This triptych conceived in 2023, relating to the history of phosphate mining, is a reactivation of the photographic series Traces d'une occupation humaine [2016- 2018] created in the different landscapes and singular places that make up the territory of the Gafsa Governorate's mining basin, a region located at the gateway to the Tunisian desert. It consists of 3 black and white silver prints (150 x 100 cm each) made on limestone fragments; rock present in the slag heaps of open-cast phosphate mining.

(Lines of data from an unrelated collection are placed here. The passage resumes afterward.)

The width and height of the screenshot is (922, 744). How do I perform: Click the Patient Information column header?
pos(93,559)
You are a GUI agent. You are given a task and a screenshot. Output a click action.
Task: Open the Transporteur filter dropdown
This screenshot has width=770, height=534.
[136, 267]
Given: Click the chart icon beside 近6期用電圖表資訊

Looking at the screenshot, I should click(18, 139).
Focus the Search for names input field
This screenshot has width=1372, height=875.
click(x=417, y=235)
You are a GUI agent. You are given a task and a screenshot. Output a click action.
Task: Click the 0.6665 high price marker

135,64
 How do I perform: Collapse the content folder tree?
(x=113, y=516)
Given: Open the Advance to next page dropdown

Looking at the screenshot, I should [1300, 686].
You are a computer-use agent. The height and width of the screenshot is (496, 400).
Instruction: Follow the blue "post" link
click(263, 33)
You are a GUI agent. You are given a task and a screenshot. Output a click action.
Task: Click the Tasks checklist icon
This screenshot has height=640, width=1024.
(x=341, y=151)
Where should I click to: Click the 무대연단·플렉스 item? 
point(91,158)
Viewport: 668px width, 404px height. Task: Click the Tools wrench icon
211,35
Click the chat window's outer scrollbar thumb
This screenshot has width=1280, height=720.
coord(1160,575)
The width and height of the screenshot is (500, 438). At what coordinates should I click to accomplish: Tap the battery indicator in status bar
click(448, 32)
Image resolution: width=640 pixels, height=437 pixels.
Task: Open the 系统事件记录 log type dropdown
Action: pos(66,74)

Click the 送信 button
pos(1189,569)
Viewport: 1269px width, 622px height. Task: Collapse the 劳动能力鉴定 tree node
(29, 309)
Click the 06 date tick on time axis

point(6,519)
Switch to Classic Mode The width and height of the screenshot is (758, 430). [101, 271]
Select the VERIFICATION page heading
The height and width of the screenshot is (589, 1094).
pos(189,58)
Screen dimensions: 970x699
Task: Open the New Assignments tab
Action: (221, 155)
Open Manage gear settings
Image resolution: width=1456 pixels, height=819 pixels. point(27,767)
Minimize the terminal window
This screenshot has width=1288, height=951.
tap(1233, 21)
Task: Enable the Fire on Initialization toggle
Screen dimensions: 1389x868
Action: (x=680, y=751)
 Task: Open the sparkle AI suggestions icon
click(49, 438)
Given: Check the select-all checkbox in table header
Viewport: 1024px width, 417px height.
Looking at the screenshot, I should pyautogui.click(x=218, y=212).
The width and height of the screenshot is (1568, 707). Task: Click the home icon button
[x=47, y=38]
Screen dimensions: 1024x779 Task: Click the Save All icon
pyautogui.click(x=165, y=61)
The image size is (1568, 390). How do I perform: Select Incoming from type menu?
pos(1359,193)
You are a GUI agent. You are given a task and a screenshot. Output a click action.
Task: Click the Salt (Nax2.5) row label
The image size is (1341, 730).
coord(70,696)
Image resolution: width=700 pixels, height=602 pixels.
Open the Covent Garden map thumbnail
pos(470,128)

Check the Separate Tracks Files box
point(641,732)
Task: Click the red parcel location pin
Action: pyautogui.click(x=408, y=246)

A photographic experiment and an exploration of its materiality, this triptych of silver prints on limestone fragments invites us to step out of a presentist vision of history and consider the Earth's geomorphic strata as a book to be deciphered: an Earth-book that narrates a more-than-human story over the long term that telescopes with our present time, and that we need to listen to. For less than 40 years, CPG's open-cast quarries have formed huge slag heaps at the center of a landscape that has formed naturally over millions of years. A landscape literally turned upside down, these slag heaps - artificial hills built by accumulating mine tailings, the waste products of mining operations - bring and outcrop deep sedimentary rock to the surface. Using the limestone rock found in the slag heaps of the open-cast phosphate mines as a support, these prints reflect the disproportionate anthropization of the geology of the Gafsa mining basin.
Silver prints made from stone fragments give the photographic material a presence that is both tangible and spectral. Like spectres of our anthropocenic civilization, memories enclosed in the heart of limestone sediments, these prints evoke the fragmentary archaeological remains of frescoes from an ancient civilization. Here, our linear perception of time is blurred: the categories of past, present and future do not necessarily follow one another, but intermingle in a conjunction of times. What era are we in when we look at this triptych? Are we archaeologists of the future, uncovering the remains of our own contemporary civilization? Or are these vestiges those of a past, vanished civilization?
In the form of an archaeology of the present, this work reconnects us to the spirit of place, to the materiality of phenomena, and suggests an alternative to a presentist vision of History, by linking us to a human and more than human History over the long term. Here, the modern and the ancient, the immemorial and the future are woven into the mineral flesh of a concussed world; here, in a conjunction of times, our civilizational spectres emerge "flush with stone", haunting us like traumas, and will continue to call out to us for as long as we fail to pay attention.
Height 150 cm x Width 320 cm x Depth 3 cm.